Records for processing Block Start

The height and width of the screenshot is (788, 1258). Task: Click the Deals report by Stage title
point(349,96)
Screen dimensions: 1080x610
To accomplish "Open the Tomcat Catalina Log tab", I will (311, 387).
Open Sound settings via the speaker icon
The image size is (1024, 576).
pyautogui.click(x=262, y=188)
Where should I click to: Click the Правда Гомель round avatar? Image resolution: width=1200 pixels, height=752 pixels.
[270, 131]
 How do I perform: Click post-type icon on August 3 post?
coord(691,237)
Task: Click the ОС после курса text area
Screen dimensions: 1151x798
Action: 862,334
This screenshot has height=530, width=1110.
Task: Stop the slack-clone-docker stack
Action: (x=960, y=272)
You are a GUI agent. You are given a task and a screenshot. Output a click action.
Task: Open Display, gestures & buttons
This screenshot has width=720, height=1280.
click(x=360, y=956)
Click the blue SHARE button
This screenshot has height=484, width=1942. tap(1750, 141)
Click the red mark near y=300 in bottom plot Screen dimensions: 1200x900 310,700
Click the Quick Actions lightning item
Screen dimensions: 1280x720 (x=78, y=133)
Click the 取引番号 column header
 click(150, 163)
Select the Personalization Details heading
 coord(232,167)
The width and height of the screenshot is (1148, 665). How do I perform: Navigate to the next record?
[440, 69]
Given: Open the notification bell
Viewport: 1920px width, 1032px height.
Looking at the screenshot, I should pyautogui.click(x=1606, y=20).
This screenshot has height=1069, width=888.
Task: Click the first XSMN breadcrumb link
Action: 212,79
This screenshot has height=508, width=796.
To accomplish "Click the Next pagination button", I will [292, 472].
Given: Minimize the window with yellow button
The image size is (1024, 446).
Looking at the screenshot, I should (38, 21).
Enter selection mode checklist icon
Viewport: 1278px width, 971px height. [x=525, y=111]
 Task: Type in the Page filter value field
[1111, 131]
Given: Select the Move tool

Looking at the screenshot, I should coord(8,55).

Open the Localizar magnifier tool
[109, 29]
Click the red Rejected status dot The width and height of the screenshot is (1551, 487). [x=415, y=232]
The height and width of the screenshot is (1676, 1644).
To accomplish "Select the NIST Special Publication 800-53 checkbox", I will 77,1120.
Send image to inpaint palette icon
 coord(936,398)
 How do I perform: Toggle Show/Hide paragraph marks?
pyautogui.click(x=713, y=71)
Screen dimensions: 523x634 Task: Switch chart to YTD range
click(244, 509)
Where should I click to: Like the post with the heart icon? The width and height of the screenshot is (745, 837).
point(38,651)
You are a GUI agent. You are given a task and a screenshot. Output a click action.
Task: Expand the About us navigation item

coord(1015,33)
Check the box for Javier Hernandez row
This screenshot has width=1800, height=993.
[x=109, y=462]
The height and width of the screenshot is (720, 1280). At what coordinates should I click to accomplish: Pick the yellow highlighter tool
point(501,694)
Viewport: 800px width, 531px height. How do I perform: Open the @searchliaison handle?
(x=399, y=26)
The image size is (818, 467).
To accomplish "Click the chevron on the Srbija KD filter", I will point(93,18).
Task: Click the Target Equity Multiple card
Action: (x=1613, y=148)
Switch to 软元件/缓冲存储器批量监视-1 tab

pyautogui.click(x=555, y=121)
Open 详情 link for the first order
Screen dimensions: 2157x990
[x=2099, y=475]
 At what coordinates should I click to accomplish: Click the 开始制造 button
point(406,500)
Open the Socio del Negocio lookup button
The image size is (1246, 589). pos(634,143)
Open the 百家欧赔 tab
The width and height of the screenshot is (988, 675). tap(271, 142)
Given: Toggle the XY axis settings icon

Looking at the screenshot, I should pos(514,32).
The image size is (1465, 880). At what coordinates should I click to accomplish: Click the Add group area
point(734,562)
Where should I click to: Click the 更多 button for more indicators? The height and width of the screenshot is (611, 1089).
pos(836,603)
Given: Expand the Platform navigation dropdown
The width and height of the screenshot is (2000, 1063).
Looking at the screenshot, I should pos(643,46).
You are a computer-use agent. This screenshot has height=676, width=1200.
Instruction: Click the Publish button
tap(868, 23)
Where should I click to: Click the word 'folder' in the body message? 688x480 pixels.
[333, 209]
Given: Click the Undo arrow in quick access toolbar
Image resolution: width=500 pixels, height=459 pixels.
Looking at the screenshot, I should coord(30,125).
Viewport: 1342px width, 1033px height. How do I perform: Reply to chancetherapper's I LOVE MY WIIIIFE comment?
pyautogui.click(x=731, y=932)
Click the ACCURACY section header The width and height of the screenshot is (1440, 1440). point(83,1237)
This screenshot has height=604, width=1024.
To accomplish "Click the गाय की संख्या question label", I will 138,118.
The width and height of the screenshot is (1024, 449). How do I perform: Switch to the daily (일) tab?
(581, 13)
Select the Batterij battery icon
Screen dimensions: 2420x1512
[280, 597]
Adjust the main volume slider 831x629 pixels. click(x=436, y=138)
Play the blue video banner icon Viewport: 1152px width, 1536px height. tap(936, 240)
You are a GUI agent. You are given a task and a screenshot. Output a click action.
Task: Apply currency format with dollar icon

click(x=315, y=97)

Records for processing Block End

Give the data again, exactly.

> Answer box:
The height and width of the screenshot is (788, 1258). Task: Click the Deals report by Stage title
point(349,96)
Screen dimensions: 1080x610
To accomplish "Open the Tomcat Catalina Log tab", I will (311, 387).
Open Sound settings via the speaker icon
The image size is (1024, 576).
pyautogui.click(x=262, y=188)
Where should I click to: Click the Правда Гомель round avatar? Image resolution: width=1200 pixels, height=752 pixels.
[270, 131]
 How do I perform: Click post-type icon on August 3 post?
coord(691,237)
Task: Click the ОС после курса text area
Screen dimensions: 1151x798
Action: 862,334
This screenshot has height=530, width=1110.
Task: Stop the slack-clone-docker stack
Action: (x=960, y=272)
You are a GUI agent. You are given a task and a screenshot. Output a click action.
Task: Open Display, gestures & buttons
This screenshot has width=720, height=1280.
click(x=360, y=956)
Click the blue SHARE button
This screenshot has height=484, width=1942. tap(1750, 141)
Click the red mark near y=300 in bottom plot Screen dimensions: 1200x900 310,700
Click the Quick Actions lightning item
Screen dimensions: 1280x720 (x=78, y=133)
Click the 取引番号 column header
 click(150, 163)
Select the Personalization Details heading
 coord(232,167)
The width and height of the screenshot is (1148, 665). How do I perform: Navigate to the next record?
[440, 69]
Given: Open the notification bell
Viewport: 1920px width, 1032px height.
Looking at the screenshot, I should pyautogui.click(x=1606, y=20).
This screenshot has height=1069, width=888.
Task: Click the first XSMN breadcrumb link
Action: 212,79
This screenshot has height=508, width=796.
To accomplish "Click the Next pagination button", I will [292, 472].
Given: Minimize the window with yellow button
The image size is (1024, 446).
Looking at the screenshot, I should (38, 21).
Enter selection mode checklist icon
Viewport: 1278px width, 971px height. [x=525, y=111]
 Task: Type in the Page filter value field
[1111, 131]
Given: Select the Move tool

Looking at the screenshot, I should coord(8,55).

Open the Localizar magnifier tool
[109, 29]
Click the red Rejected status dot The width and height of the screenshot is (1551, 487). [x=415, y=232]
The height and width of the screenshot is (1676, 1644).
To accomplish "Select the NIST Special Publication 800-53 checkbox", I will 77,1120.
Send image to inpaint palette icon
 coord(936,398)
 How do I perform: Toggle Show/Hide paragraph marks?
pyautogui.click(x=713, y=71)
Screen dimensions: 523x634 Task: Switch chart to YTD range
click(244, 509)
Where should I click to: Like the post with the heart icon? The width and height of the screenshot is (745, 837).
point(38,651)
You are a GUI agent. You are given a task and a screenshot. Output a click action.
Task: Expand the About us navigation item

coord(1015,33)
Check the box for Javier Hernandez row
This screenshot has width=1800, height=993.
[x=109, y=462]
The height and width of the screenshot is (720, 1280). At what coordinates should I click to accomplish: Pick the yellow highlighter tool
point(501,694)
Viewport: 800px width, 531px height. How do I perform: Open the @searchliaison handle?
(x=399, y=26)
The image size is (818, 467).
To accomplish "Click the chevron on the Srbija KD filter", I will point(93,18).
Task: Click the Target Equity Multiple card
Action: (x=1613, y=148)
Switch to 软元件/缓冲存储器批量监视-1 tab

pyautogui.click(x=555, y=121)
Open 详情 link for the first order
Screen dimensions: 2157x990
[x=2099, y=475]
 At what coordinates should I click to accomplish: Click the 开始制造 button
point(406,500)
Open the Socio del Negocio lookup button
The image size is (1246, 589). pos(634,143)
Open the 百家欧赔 tab
The width and height of the screenshot is (988, 675). tap(271, 142)
Given: Toggle the XY axis settings icon

Looking at the screenshot, I should pos(514,32).
The image size is (1465, 880). At what coordinates should I click to accomplish: Click the Add group area
point(734,562)
Where should I click to: Click the 更多 button for more indicators? The height and width of the screenshot is (611, 1089).
pos(836,603)
Given: Expand the Platform navigation dropdown
The width and height of the screenshot is (2000, 1063).
Looking at the screenshot, I should pos(643,46).
You are a computer-use agent. This screenshot has height=676, width=1200.
Instruction: Click the Publish button
tap(868, 23)
Where should I click to: Click the word 'folder' in the body message? 688x480 pixels.
[333, 209]
Given: Click the Undo arrow in quick access toolbar
Image resolution: width=500 pixels, height=459 pixels.
Looking at the screenshot, I should coord(30,125).
Viewport: 1342px width, 1033px height. How do I perform: Reply to chancetherapper's I LOVE MY WIIIIFE comment?
pyautogui.click(x=731, y=932)
Click the ACCURACY section header The width and height of the screenshot is (1440, 1440). point(83,1237)
This screenshot has height=604, width=1024.
To accomplish "Click the गाय की संख्या question label", I will 138,118.
The width and height of the screenshot is (1024, 449). How do I perform: Switch to the daily (일) tab?
(581, 13)
Select the Batterij battery icon
Screen dimensions: 2420x1512
[280, 597]
Adjust the main volume slider 831x629 pixels. click(x=436, y=138)
Play the blue video banner icon Viewport: 1152px width, 1536px height. tap(936, 240)
You are a GUI agent. You are given a task and a screenshot. Output a click action.
Task: Apply currency format with dollar icon

click(x=315, y=97)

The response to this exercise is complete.